In recent years, to my delight, captions have been showing up in more and more places in the United States. While I’ve been using captioning on my home TV for decades, now I see open captioning on TVs in public places, many internet videos, and most recently, in academic presentations. Everyone benefits from good captioning, not just deaf/HoH or folks with an auditory processing disorder. Children and non-native English speakers, for example, can hone their English skills by reading captions in English. And nearly everyone has trouble making out some dialogue now and then. But not all captioning is the same. While one form of captioning may provide fabulous access for deaf/HoH, another is useless. To ensure that our materials optimize inclusion, we need to figure out how to invest in the former and avoid the latter.
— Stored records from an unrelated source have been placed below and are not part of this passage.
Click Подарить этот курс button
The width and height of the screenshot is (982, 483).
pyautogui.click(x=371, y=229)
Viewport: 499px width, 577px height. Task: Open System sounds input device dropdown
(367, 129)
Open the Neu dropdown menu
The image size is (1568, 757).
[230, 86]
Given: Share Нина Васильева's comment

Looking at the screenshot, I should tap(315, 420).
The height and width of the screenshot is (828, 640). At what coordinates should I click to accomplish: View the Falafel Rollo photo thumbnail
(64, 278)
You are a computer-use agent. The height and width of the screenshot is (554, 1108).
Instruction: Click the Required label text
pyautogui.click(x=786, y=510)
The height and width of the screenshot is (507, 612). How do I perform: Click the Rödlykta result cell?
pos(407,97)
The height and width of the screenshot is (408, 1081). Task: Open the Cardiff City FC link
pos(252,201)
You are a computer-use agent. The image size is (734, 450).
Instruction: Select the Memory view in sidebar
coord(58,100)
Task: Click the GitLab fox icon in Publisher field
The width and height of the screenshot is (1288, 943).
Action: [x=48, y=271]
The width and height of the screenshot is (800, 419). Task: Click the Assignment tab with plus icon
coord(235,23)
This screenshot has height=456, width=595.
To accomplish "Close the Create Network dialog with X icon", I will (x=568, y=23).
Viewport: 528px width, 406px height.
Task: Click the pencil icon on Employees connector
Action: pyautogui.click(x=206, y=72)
To unpack this a bit, I’m going to distinguish between 4 types of captioning that I’ve had experience with: 1) captions, 2) CART (communication access real-time translation), 3) auto-craptions, and 4) real-time auto-captions with AI. The first two are human produced and the last two are computer produced.
Captions: Captions are word-for-word transcriptions of spoken material. Open captions are automatically displayed, while closed captions require the user to activate the captions (click the CC option on a TV). To make these, a human produced script is added to the video as captions. Movies and scripted TV shows (i.e. not live shows) all use this method and the quality is usually quite good. In a perfect world, deaf/HoH academics (including students) would have access to captioning of this high quality all the time. Stop laughing. It could happen.
CART:This real-time captioning utilizes a stenotype-trained professional to transcribe the spoken material. Just like the court reporters who document court proceedings, a CART professional uses a coded keyboard (see image at right) to quickly enter phonemes that are matched in the vocabulary database to form words. The CART transcriptionist will modify the results as they go to ensure quality product. While some CART transcriptionists work in person (same room as the speakers), others work remotely by using a microphone system to listen to the speakers. Without a doubt, in-person CART provides way better captioning quality than remote CART. In addition to better acoustics, the in-person service can better highlight when the speaker has changed and transcriptionists can more easily ask for clarification when they haven’t understood a statement. As a cheaper alternative to CART, schools and universities sometimes use C-Print for lectures, where the non-steno-trained translators capture the meaning but not word-for-word translation. In professional settings, such as academic presentations, where specific word choice is important, CART offers far better results than C-Print but requires trained stenographers.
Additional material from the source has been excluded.